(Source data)
○ ○ ○ ○ ○

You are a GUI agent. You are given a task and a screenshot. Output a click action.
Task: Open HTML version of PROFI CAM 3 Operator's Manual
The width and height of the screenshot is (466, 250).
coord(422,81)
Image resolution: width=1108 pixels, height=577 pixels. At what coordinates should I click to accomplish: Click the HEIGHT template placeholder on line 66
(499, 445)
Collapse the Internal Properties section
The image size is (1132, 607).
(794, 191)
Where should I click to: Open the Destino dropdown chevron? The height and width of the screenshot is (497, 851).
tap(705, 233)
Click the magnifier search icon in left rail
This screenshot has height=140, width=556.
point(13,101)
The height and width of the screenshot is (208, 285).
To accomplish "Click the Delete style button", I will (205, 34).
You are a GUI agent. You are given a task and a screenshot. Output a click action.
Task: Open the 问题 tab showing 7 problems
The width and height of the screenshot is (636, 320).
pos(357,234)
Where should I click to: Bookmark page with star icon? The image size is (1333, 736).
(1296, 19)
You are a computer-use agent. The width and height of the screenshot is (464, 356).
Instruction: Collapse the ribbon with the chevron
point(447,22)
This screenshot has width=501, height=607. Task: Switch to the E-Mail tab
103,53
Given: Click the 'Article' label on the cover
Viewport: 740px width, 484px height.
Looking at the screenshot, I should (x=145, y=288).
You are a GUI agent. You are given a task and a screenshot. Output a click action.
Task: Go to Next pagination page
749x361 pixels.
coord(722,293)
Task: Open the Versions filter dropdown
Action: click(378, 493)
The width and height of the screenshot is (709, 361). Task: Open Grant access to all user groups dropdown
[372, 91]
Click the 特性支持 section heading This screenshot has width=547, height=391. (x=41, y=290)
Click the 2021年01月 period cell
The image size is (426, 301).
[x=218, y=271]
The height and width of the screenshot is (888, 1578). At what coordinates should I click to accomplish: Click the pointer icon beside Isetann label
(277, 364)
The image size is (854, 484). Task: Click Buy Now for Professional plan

○ ○ ○ ○ ○

-- PROMPT --
Would you copy out all of the entries exactly?

-- OUTPUT BELOW --
You are a GUI agent. You are given a task and a screenshot. Output a click action.
Task: Open HTML version of PROFI CAM 3 Operator's Manual
The width and height of the screenshot is (466, 250).
coord(422,81)
Image resolution: width=1108 pixels, height=577 pixels. At what coordinates should I click to accomplish: Click the HEIGHT template placeholder on line 66
(499, 445)
Collapse the Internal Properties section
The image size is (1132, 607).
(794, 191)
Where should I click to: Open the Destino dropdown chevron? The height and width of the screenshot is (497, 851).
tap(705, 233)
Click the magnifier search icon in left rail
This screenshot has height=140, width=556.
point(13,101)
The height and width of the screenshot is (208, 285).
To accomplish "Click the Delete style button", I will (205, 34).
You are a GUI agent. You are given a task and a screenshot. Output a click action.
Task: Open the 问题 tab showing 7 problems
The width and height of the screenshot is (636, 320).
pos(357,234)
Where should I click to: Bookmark page with star icon? The image size is (1333, 736).
(1296, 19)
You are a computer-use agent. The width and height of the screenshot is (464, 356).
Instruction: Collapse the ribbon with the chevron
point(447,22)
This screenshot has width=501, height=607. Task: Switch to the E-Mail tab
103,53
Given: Click the 'Article' label on the cover
Viewport: 740px width, 484px height.
Looking at the screenshot, I should (x=145, y=288).
You are a GUI agent. You are given a task and a screenshot. Output a click action.
Task: Go to Next pagination page
749x361 pixels.
coord(722,293)
Task: Open the Versions filter dropdown
Action: click(378, 493)
The width and height of the screenshot is (709, 361). Task: Open Grant access to all user groups dropdown
[372, 91]
Click the 特性支持 section heading This screenshot has width=547, height=391. (x=41, y=290)
Click the 2021年01月 period cell
The image size is (426, 301).
[x=218, y=271]
The height and width of the screenshot is (888, 1578). At what coordinates should I click to accomplish: Click the pointer icon beside Isetann label
(277, 364)
The image size is (854, 484). Task: Click Buy Now for Professional plan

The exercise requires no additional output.